Wednesday, July 24, 2013

Our Failed Adoption


Adoption is hard, there is no doubt about it.  You have to endure hell while being naked emotionally.  There is no way to balance feeling ready to open your heart to unconditionally loving a stranger's child while protecting your heart from being smashed into a million pieces.  Yes we knew it could go this way but that didn't stop us from hoping, praying, and preparing for this little angel to enter our lives.  We had packed the diaper bag, prepared a babysitter, stocked up on diapers and formula.  We built a relationship with a mother in need.  Adam read her favorite book.  We had taught Noah about being a big brother and transferred all we had into our bank account in order to write the check.  We even picked out our favorite name.  We were ready.
Then came the dreaded call.  It was almost 9 pm when our case worker contacted us.  We thought maybe our birth mom had gone into labor.  Jodi gave us the news that BM had chosen to parent.
It hurt bad.  I tried not to take it personal but I did.  Am I a terrible mother?  This little one will now survive being raised by a 22 year unemployed single mother of 3.  Did BM believe that this would be a better situation for the baby than being loved by us?  But who am I to judge, it was never our baby.  
I know I don't deserve the honor of being a mother and I often wonder why God sent us our beautiful little boy.  I feel as though we have have pushed our luck by getting him and by trying for another is being greedy.  
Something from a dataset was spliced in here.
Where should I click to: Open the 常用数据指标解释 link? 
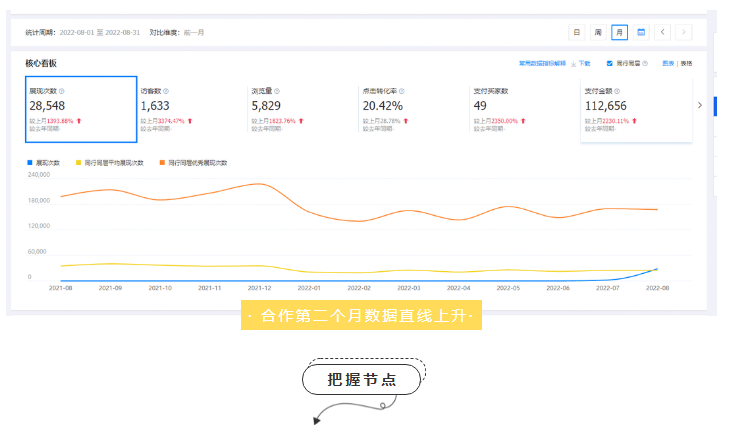point(541,63)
Infertility has sucked up so much of my life.  It has exhausted me.  With the legal battle for my little man, 3 miscarriages, and now our failed adoption I have loss the excitement of forming a family.  I have loss my faith in birth mothers.  I have cleaned out the baby room so I can move on. I'm tired of fighting.

1 comment:

Julie said...

You are an amazing and deserving mother. Of that, I have no doubt. That little guy is the luckiest kid in the world. You do not deserve all the problems that you have been dealt. You are strong. Much stronger than anyone should ever have to be. You have amazing spirit. Through all of your difficulties, you have stood up and continued on. The pain that you have gone through with this adoption is horrible. You are totally justified in feeling like the fight is too much. One thing that I do know is that there is a baby out there for you, at least there will be. I know that when you hold your baby for the first time, all that pain and anguish will disappear and you will think that it was all worth it. You are in the trenches and it is not okay right now. I do believe that there is a light at the end of this long tunnel. You are so loved. Obviously by myself and my family, but by so many out there that are cheering you on. Saying 'if there is anything that I can do' feels so inadequate. We are here for you in whatever way you need. We love you.